**Artigo**.

+-------+

Indignar-se e pedir perdão
15. É preciso
indignar-se[10], como se indignou Moisés (cf. Ex 11, 8), como Se indignava
Jesus
(cf. Mc 3, 5), como Se indigna Deus perante a injustiça (cf.
Am 2, 4-8; 5, 7-12; Sal 106/105, 40). Não é salutar habituarmo-nos ao mal;
faz-nos mal permitir que nos anestesiem a consciência social, enquanto «um
rasto de delapidação, inclusive de morte, por toda a nossa região, (…) coloca
em perigo a vida de milhões de pessoas, em especial do habitat dos camponeses e
indígenas»[11]. Os casos de injustiça e crueldade verificados na Amazônia,
ainda durante o século passado, deveriam gerar uma profunda repulsa e ao mesmo
tempo tornar-nos mais sensíveis para também reconhecer formas atuais de
exploração humana, violência e morte. Por exemplo, a propósito do passado vergonhoso,
recolhamos uma narração dos sofrimentos dos indígenas da época da borracha na
Amazônia venezuelana: «Os nativos não recebiam dinheiro, mas apenas
mercadorias, e caras, que nunca acabavam de pagar. (...) Pagava, mas diziam ao
indígena: “Ainda estás a dever tanto” e o indígena tinha que voltar a trabalhar
(...). Mais de vinte aldeias ye’kuana foram completamente arrasadas. As
mulheres ye’kuana foram violadas e seus seios cortados; as grávidas
desventradas. Aos homens, cortavam-lhes os dedos das mãos ou os pulsos, para
não poderem navegar (...), juntamente com outras cenas do sadismo mais
absurdo»[12].
16. Esta
história de sofrimento e desprezo não se cura facilmente. E a colonização não
para; embora em muitos lugares se transforme, disfarce e dissimule[13], todavia
não perde a sua prepotência contra a vida dos pobres e a fragilidade do meio
ambiente. Os bispos da Amazônia brasileira recordaram que «a história da
Amazônia revela que foi sempre uma minoria que lucrava à custa da pobreza da
maioria e da depredação sem escrúpulos das riquezas naturais da região, dádiva
divina para os povos que aqui vivem há milénios e os migrantes que chegaram ao
longo dos séculos passados»[14].
17. Ao mesmo
tempo que nos deixamos tomar por uma sã indignação, lembremo-nos de que sempre
é possível superar as diferentes mentalidades de colonização para construir
redes de solidariedade e desenvolvimento: «o desafio é assegurar uma
globalização na solidariedade, uma globalização sem marginalização»[15].
Podem-se encontrar alternativas de pecuária e agricultura sustentáveis, de
energias que não poluem, de fontes dignas de trabalho que não impliquem a
destruição do meio ambiente e das culturas. Simultaneamente é preciso garantir,
para os indígenas e os mais pobres, uma educação adequada que desenvolva as
suas capacidades e empoderamento. É precisamente nestes objetivos que se mede a
verdadeira solércia e a genuína capacidade dos políticos. Não servirá para
devolver aos mortos a vida que lhes foi negada, nem para compensar os sobreviventes
daqueles massacres, mas ao menos para hoje sermos todos realmente humanos.

+-------+

**Exercício proposto 1**.
Sobre o artigo da Amazônia:
(a) Na época da borracha, o que recebiam os nativos em vez de dinheiro?
(b) Quem recordou que sempre foi uma minoria a lucrar à custa da pobreza da maioria?
(c) Que alternativas o artigo diz que se podem encontrar?
**Exercício proposto 2**.
Pode retomar o artigo sobre a Amazônia e continuá-lo a partir do ponto em que termina?
As linhas a seguir não fazem falta.

**Excerto da fonte**.
+-------+

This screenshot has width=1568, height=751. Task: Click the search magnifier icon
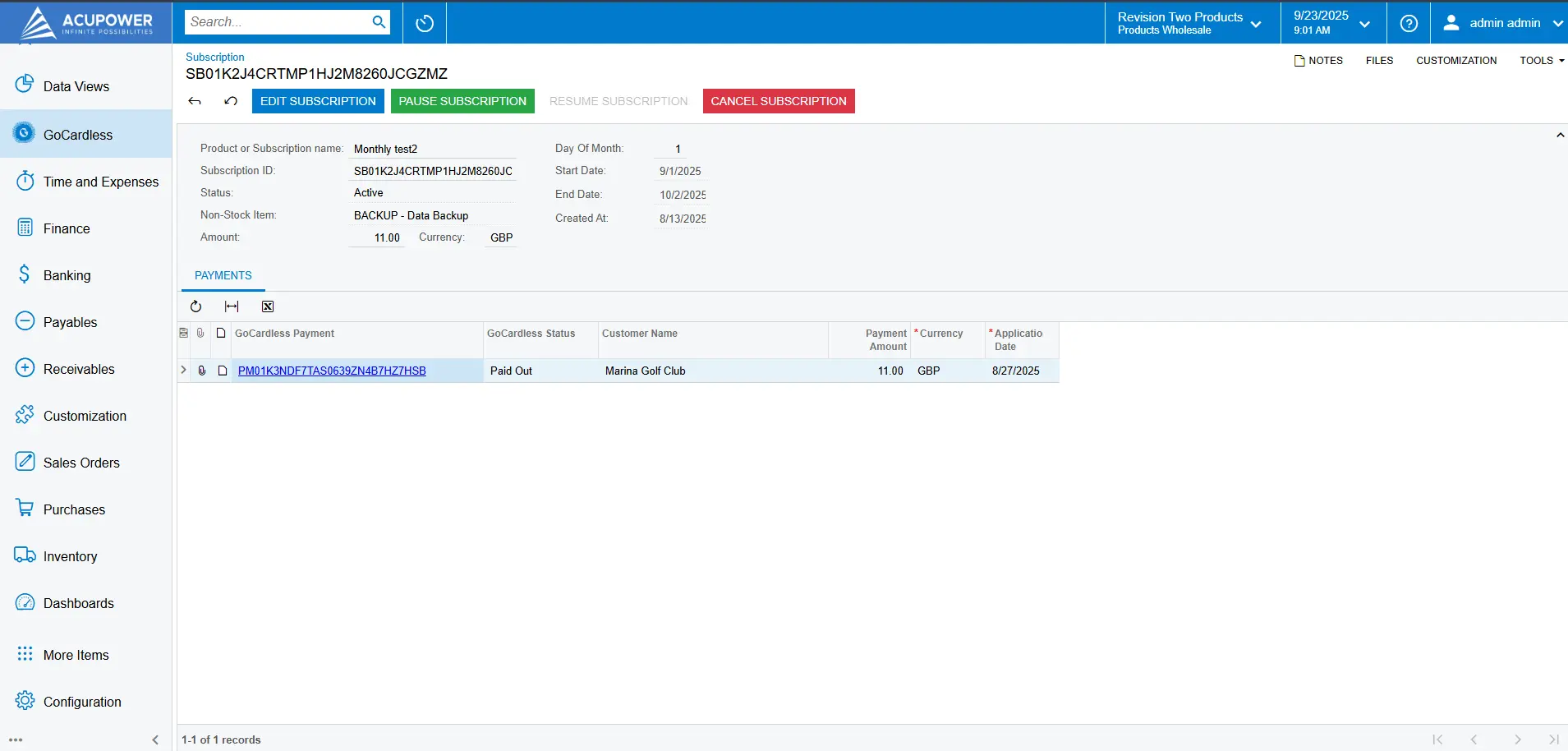(x=378, y=22)
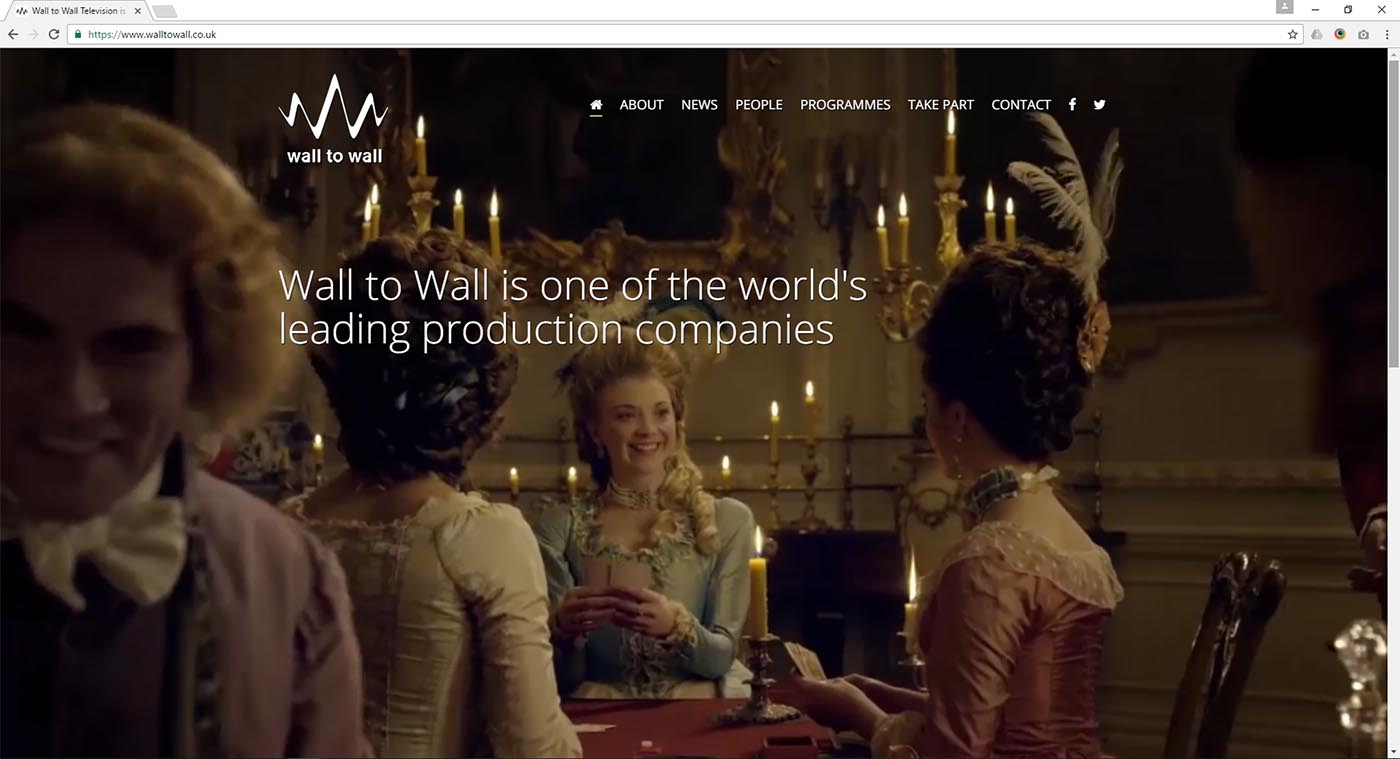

+-------+

**Resultado do exercício 1**.
(a) Recebiam apenas mercadorias, e caras, que nunca acabavam de pagar.
(b) Os bispos da Amazônia brasileira.
(c) Alternativas de pecuária e agricultura sustentáveis, de energias que não poluem e de fontes dignas de trabalho que não impliquem a destruição do meio ambiente e das culturas.

**Resultado do exercício 2**.
18. Anima-nos
recordar que, no meio dos graves excessos da colonização da Amazônia, cheia de
«contradições e lacerações»[16], muitos missionários
chegaram lá com o Evangelho, deixando os seus países e aceitando uma vida
austera e desafiadora junto dos mais desprotegidos. Sabemos que nem todos foram
exemplares, mas o trabalho de quantos se mantiveram fiéis ao Evangelho também
inspirou «uma legislação, como as Leis das Índias, que protegiam a dignidade
dos
indígenas contra as violações de seus povos e
territórios»[17]. E dado que frequentemente eram os sacerdotes que protegiam os
indígenas de ladrões e abusadores, aqueles «pediam-nos insistentemente – contam
os missionários – que não os abandonássemos e faziam-nos prometer que
voltaríamos novamente»[18].
19. E, nos
dias de hoje, a Igreja não pode estar menos comprometida, chamada como está a
ouvir os clamores dos povos amazônicos, «para poder exercer com transparência o
seu papel profético».[19] Entretanto como não podemos negar que o joio se
misturou com o trigo, pois os missionários nem sempre estiveram do lado dos
oprimidos, deploro-o e mais uma vez «peço humildemente perdão, não só pelas
ofensas da própria Igreja, mas também pelos crimes contra os povos nativos
durante a chamada conquista da América»[20] e pelos crimes atrozes que se
seguiram ao longo de toda a história da Amazônia. Aos membros dos povos
nativos, agradeço e digo novamente que, «com a vossa vida, sois um grito
lançado à consciência (…). Vós sois memória viva da missão que Deus nos confiou
a todos: cuidar da Casa Comum».[21]
Sentido comunitário
20. A luta
social implica capacidade de fraternidade, um espírito de comunhão humana.
Então, sem diminuir a importância da liberdade pessoal, ressalta-se que os
povos nativos da Amazônia possuem um forte sentido comunitário. Vivem assim «o
trabalho, o descanso, os relacionamentos humanos, os ritos e as celebrações.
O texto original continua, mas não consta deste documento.